The 2010 calendar year began with the global economy trying to crawl out of a recession. Still, businesses continued to invest in solutions, to leverage the power of information technology to drive down redundancy and waste in their internal processes. This was captured in a study by Gartner of the top industry CIOs, published in their annual report titled Gartner Perspective: IT Spending 2010. In spite of the recessionary pressures, organizations continued to list improving business processes, reducing costs, better use of information, and improving workforce effectiveness as their priorities for IT spending.
The Gartner study listed the following top 10 business priorities based on 2009 findings:
Reducing enterprise costs
Improving enterprise workforce effectiveness
Attracting and retaining new customers
Increasing the use of information/analytics
Creating new products or services (innovation)

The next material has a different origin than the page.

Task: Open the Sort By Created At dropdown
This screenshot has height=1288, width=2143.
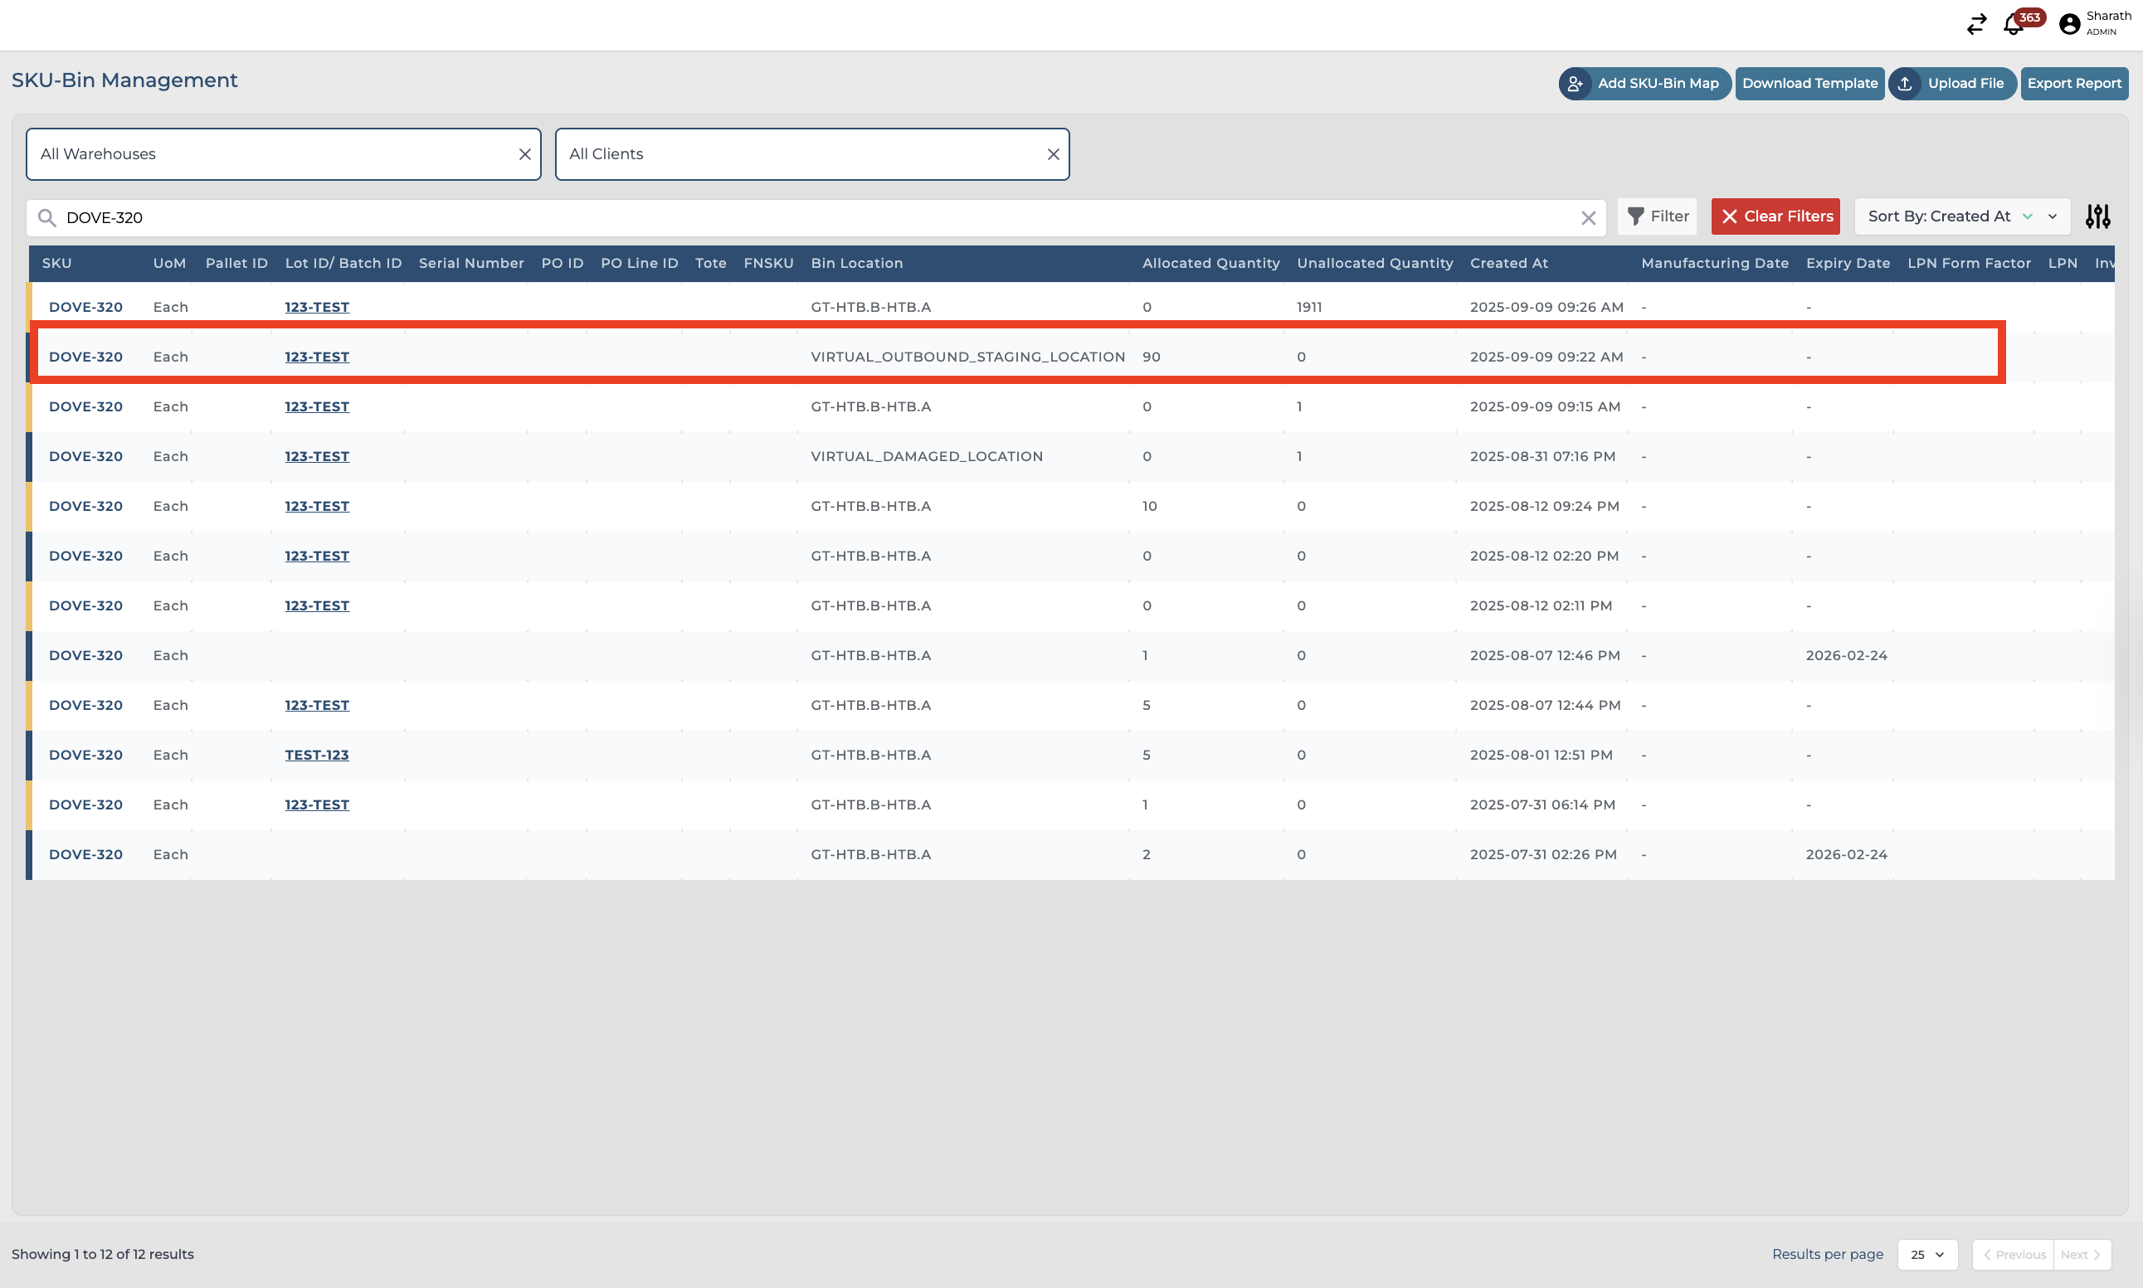Action: tap(1961, 217)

Targeting customers and markets more effectively
Managing change initiatives
Expanding current customer relationships
Expanding into new markets and geographies
The Gartner study listed the following top 10 technology priorities based on 2009 findings:
Business intelligence
Enterprise applications (ERP, CRM, and others)
Servers and storage technologies (virtualization)
Legacy application modernization
Collaboration technologies
Networking, voice, and data communications
Technical infrastructure
Security technologies
Service-oriented applications and architecture
Document management
Note
The source document for the previous two lists is: Gartner Executive Programs – CIO Agenda 2010.
These are also some of the many reasons that companies, regardless of scale, implement ERP and CRM software, which again is evident from the top 10 technology priorities of the CIOs listed above. These demands, however, happen to be articulated even more strongly by small and medium businesses. For these businesses, an ERP/CRM solution can be a sizable percentage of their overall expense outlay, so they have to be especially vigilant about their spending—they just can't afford time and cost overruns as are sometimes visible in the Enterprise market. At the same time, the deployment of rich functionality software must realize a significant and clear advantage for their business. These trends are picked up and addressed by the IT vendors, who are constantly seeking and exploring new technological ingredients to address the Small-to-Medium Enterprise market demands.